Cette parcelle de terre, qu'ils croyaient appartenir aux Émirats, est en fait revendiquée par Téhéran et fait l'objet d'un contentieux régional. «Je reconnais que j'ai fait une erreur», souffle Stéphane Lherbier, en serrant sa petite Lola, 2 ans, dans ses bras. «Mais ni moi ni ma famille n'avons mérité d'être punis si sévèrement», dit-il. «Nous sommes victimes d'une injustice», ajoute Véronique, son épouse.
 
La lourde peine infligée aux deux Européens a pris tout le monde de court.

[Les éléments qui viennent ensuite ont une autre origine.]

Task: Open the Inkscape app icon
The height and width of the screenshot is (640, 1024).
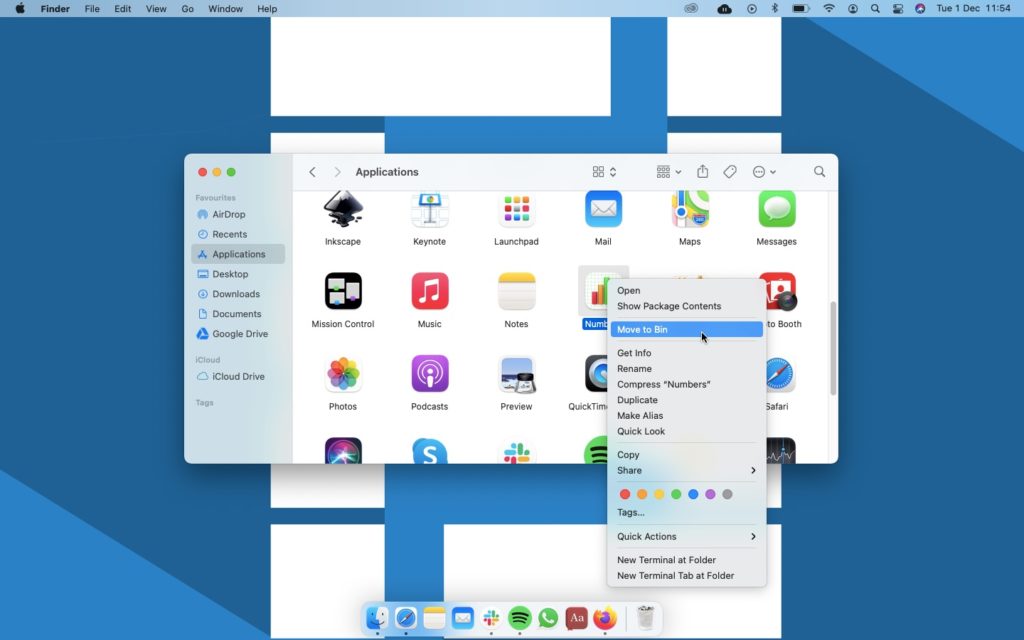Action: (x=343, y=211)
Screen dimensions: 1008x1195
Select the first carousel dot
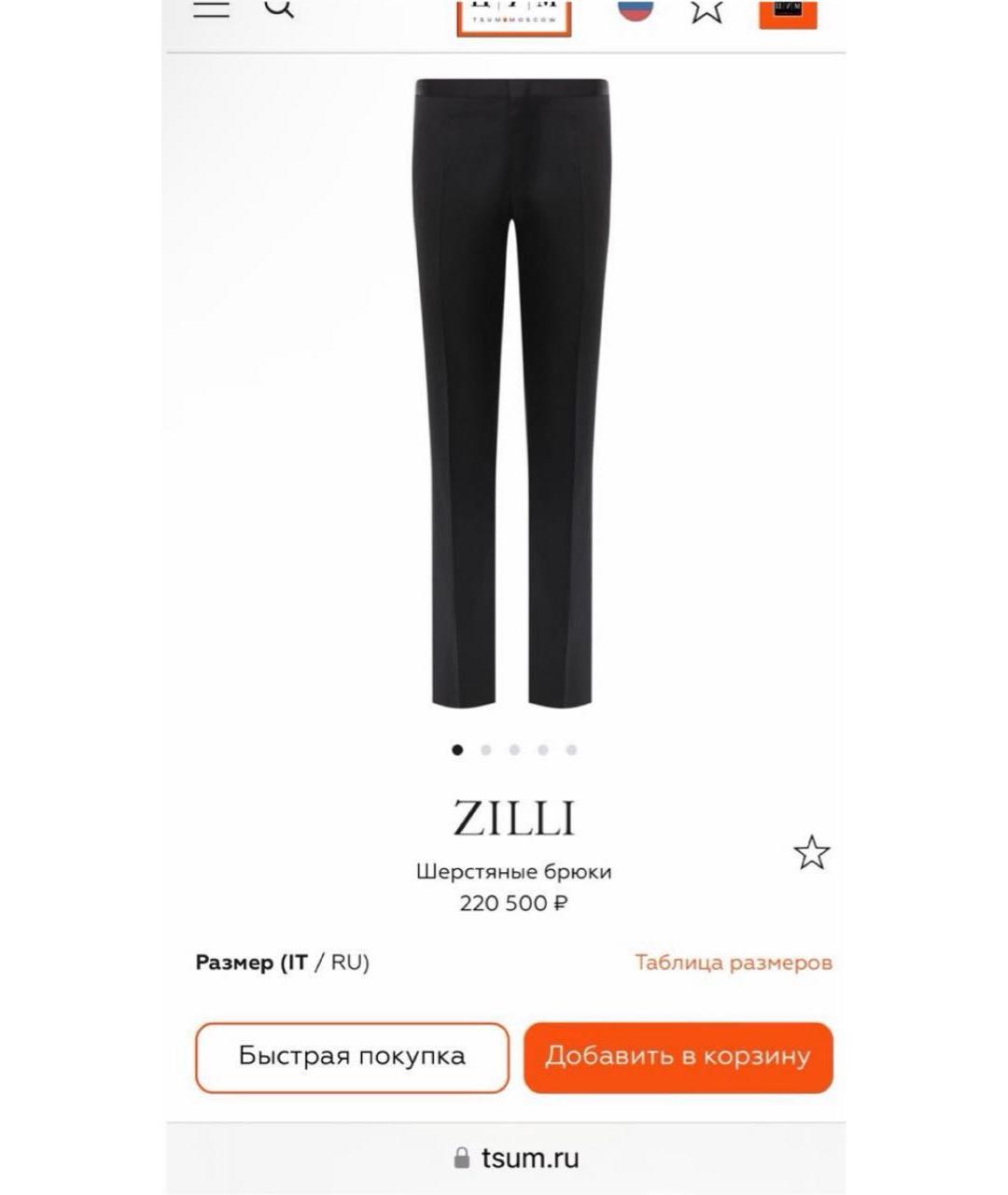(x=457, y=750)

D'autant plus qu'avant eux, deux Anglais égarés dans la même zone s'en sortirent avec seulement dix jours en garde à vue. Après eux, deux Émiratis accompagnés de leurs deux skippers indiens, et interceptés par des gardes-côtes iraniens, furent également relâchés au bout d'une vingtaine de jours. En pleine crise nucléaire, les autorités iraniennes chercheraient-elles à embarrasser la France et l'Allemagne ? «Je n'ai pas de réponse. On ne nous dit rien. Je suis sûr qu'il y a forcément quelque chose derrière tout ça. Mais on ne saura jamais quoi», dit Stéphane, dépassé.
 
Incertitude permanente
 
D'abord incarcérés à Bandar Abbas, dans une résidence surveillée, les deux hommes ont été transférés, en mars, dans la section 6 du département 7 d'Evine, le redoutable centre de détention de Téhéran où un jeune étudiant a trouvé la mort, en début de semaine. Ils partagent leur cellule avec 14 détenus iraniens, emprisonnés pour raisons financières. Ils dorment sur des lits superposés sur trois niveaux. Une petite fenêtre recouverte de persiennes en ferraille laisse peu de place à la lumière naturelle. Les repas se limitent à des gamelles de ragoût accompagné de riz sec. «J'essaye de tenir le coup», confie Stéphane Lherbier. Ce sont, dit-il, les douze minutes de communication téléphonique et les quelques visites qui ont été autorisées à sa femme qui lui ont permis, jusqu'ici, de ne pas flancher. «Mais il y a des hauts et des bas», reconnaît-il.
 
Le plus dur, dit-il, «c'est cette incertitude permanente qui nous entoure». Après l'espoir déçu, fin mars, d'une grâce accordée par le guide religieux, Véronique, 31 ans, n'a cessé de batailler pour activer un maximum de réseaux. Jusqu'à décrocher, du chef de la Justice en personne, l'ayatollah Mahmoud Shahroudi, l'ouverture d'une «enquête urgente». Mais après trois mois d'attente, nouvelle claque, avec l'annonce fracassante, début juillet, par le ministre de la Justice d'une réouverture du dossier soulevant de nouvelles questions sur le matériel GPS du skipper français. «Des déclarations comme celles-ci, ça fait peur, car on se dit que rien n'est acquis, qu'on a été condamné à dix-huit mois, mais qu'au final, ils peuvent toujours changer d'avis», dit Stéphane.
 
Quant à son compagnon d'infortune, Donald Klein, 52 ans, il accuse encore plus difficilement le coup. «Il broie du noir. Il fume beaucoup de cigarettes et tousse en permanence. Il est devenu squelettique. Il n'arrête pas de dire qu'il veut se suicider. C'est très inquiétant», ajoute-t-il. Pour des raisons inconnues, la visite médicale du médecin iranien de l'ambassade d'Allemagne lui a été refusée. Il lui a été promis, en revanche, de bénéficier lui aussi d'une permission, une fois que Stéphane sera de retour, dimanche, à Evine.
 
Dans son désespoir, le skipper français continue à s'accrocher à trois dates importantes du mois d'août. D'abord, le 8 – célébration de la naissance de l'imam Ali – et le 22 – date de l'avènement du prophète Mohammad –, au cours desquelles le guide religieux octroie traditionnellement de nouvelles grâces. Et puis, il y a le 29 août, qui correspond à la moitié de sa peine, c'est-à-dire, selon la loi iranienne, à la possibilité d'obtenir une liberté conditionnelle. «Le plus dur, pour l'instant, c'est de retourner en prison sans savoir quand j'en sortirai», dit-il.